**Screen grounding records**
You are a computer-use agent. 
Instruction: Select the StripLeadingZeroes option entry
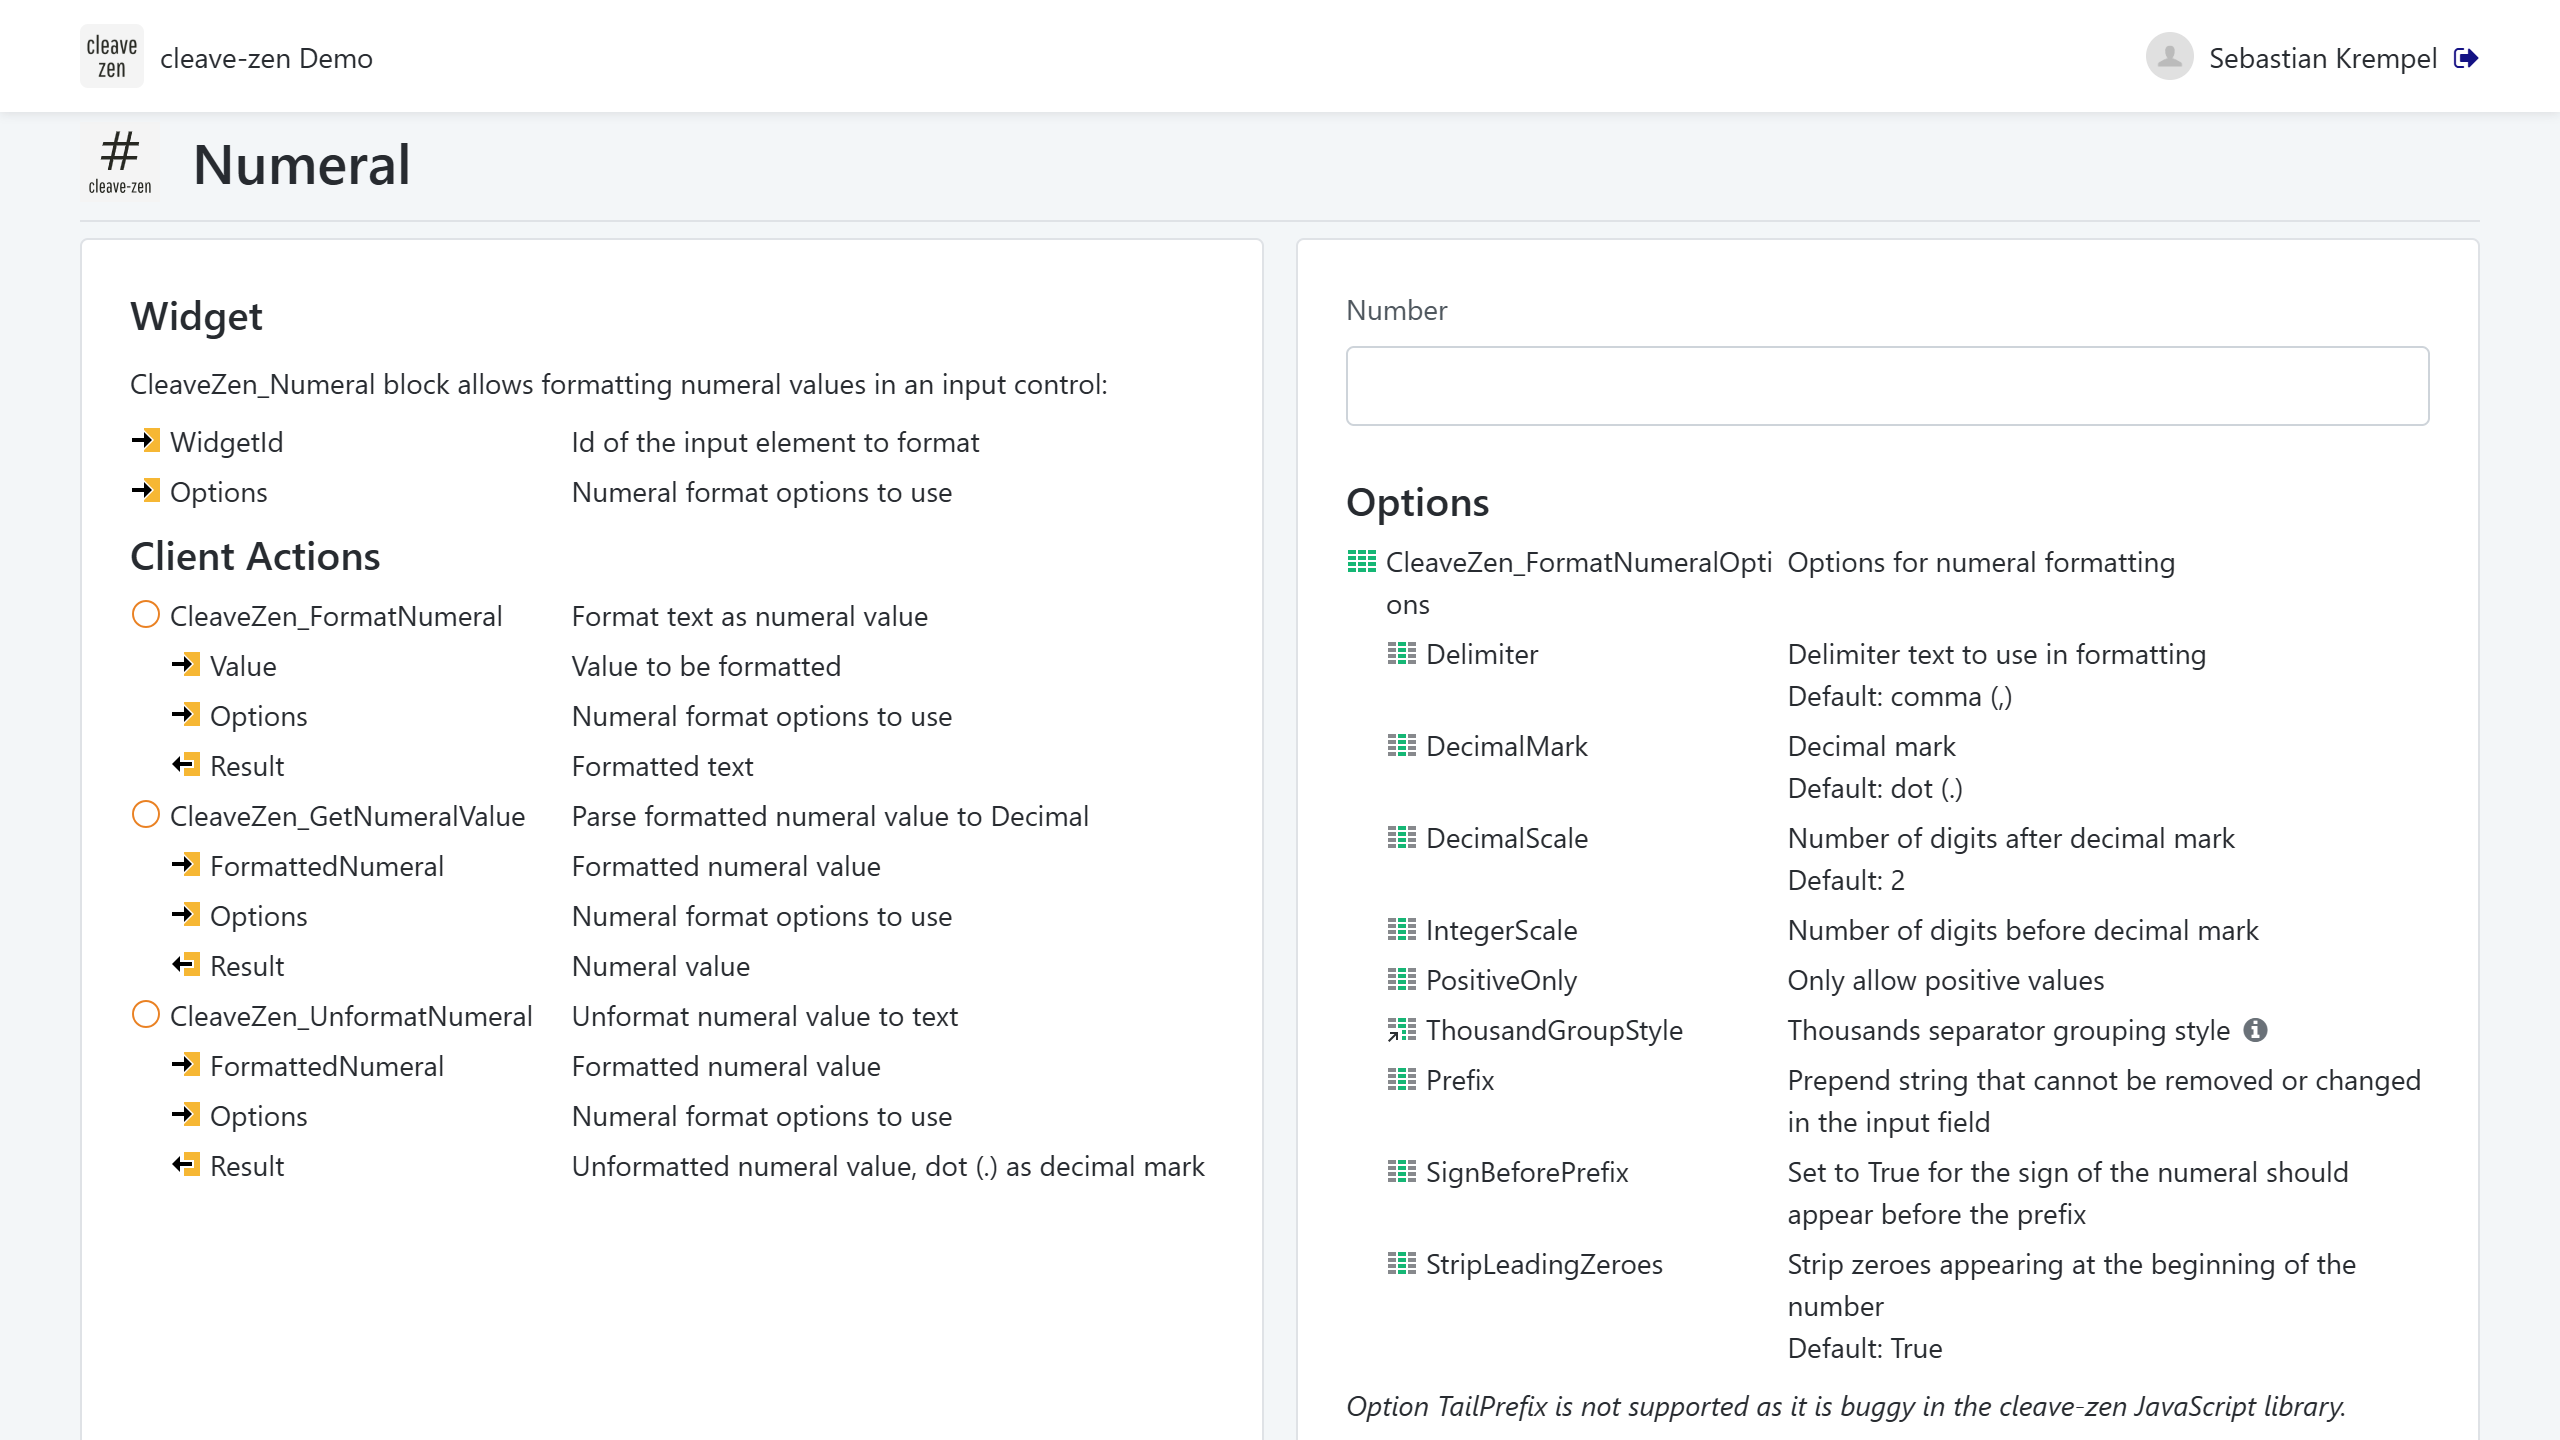[1543, 1264]
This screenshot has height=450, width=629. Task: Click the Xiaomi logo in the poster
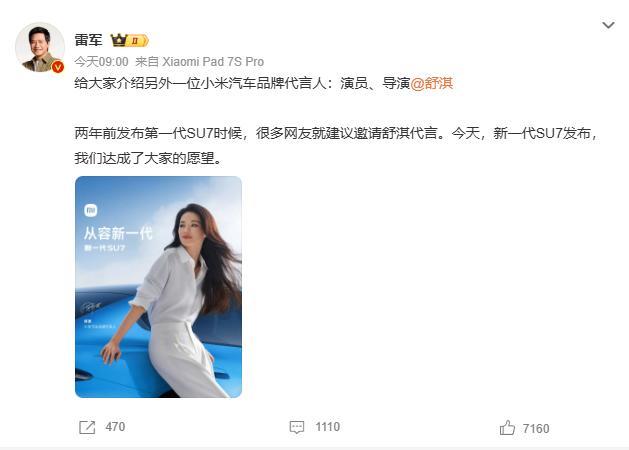pyautogui.click(x=91, y=210)
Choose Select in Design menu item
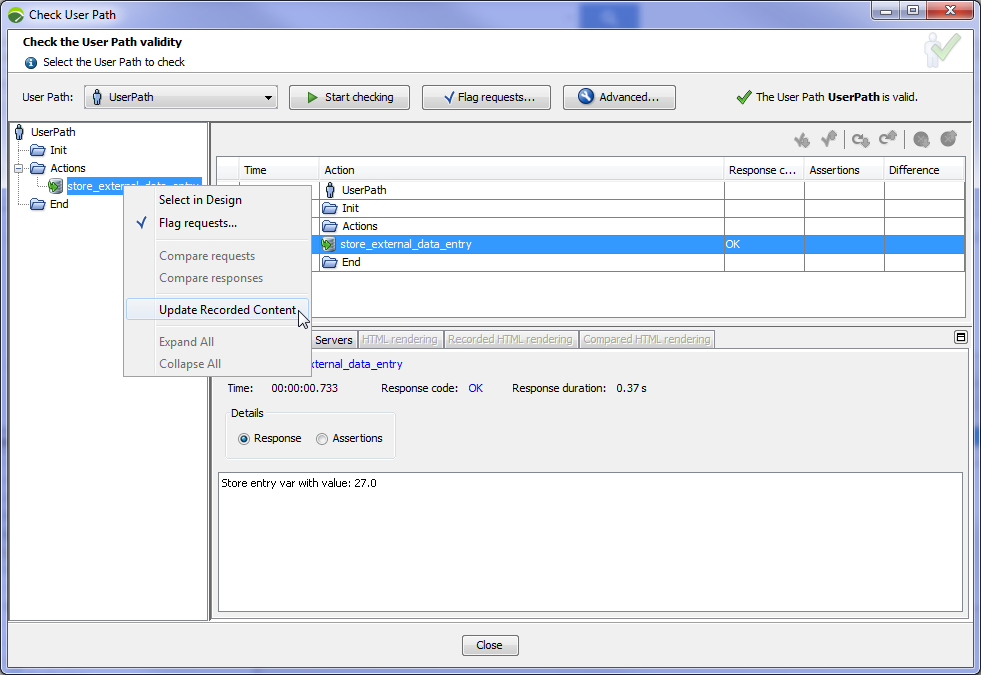Image resolution: width=981 pixels, height=675 pixels. 200,200
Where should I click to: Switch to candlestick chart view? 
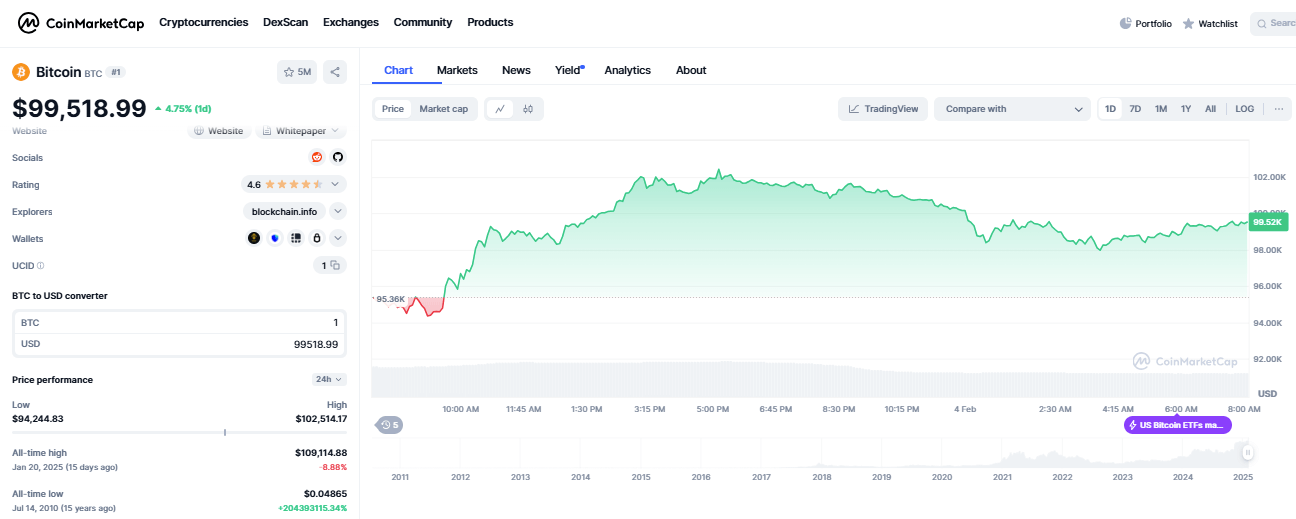[x=528, y=109]
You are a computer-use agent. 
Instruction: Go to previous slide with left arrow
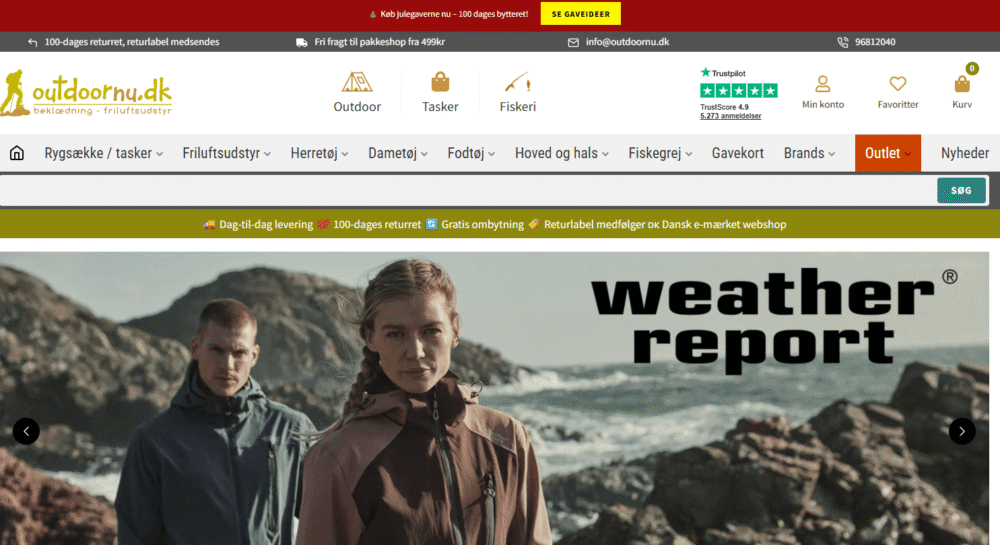[26, 431]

**To do**
Can you return every line of the records above word for word, leaving out the pictures?

**Solved problem**
You are a computer-use agent. 
Instruction: Select the StripLeadingZeroes option entry
[1543, 1264]
This screenshot has height=450, width=629. Task: Click the Xiaomi logo in the poster
pyautogui.click(x=91, y=210)
Choose Select in Design menu item
Image resolution: width=981 pixels, height=675 pixels. 200,200
Where should I click to: Switch to candlestick chart view? 
[x=528, y=109]
You are a computer-use agent. 
Instruction: Go to previous slide with left arrow
[26, 431]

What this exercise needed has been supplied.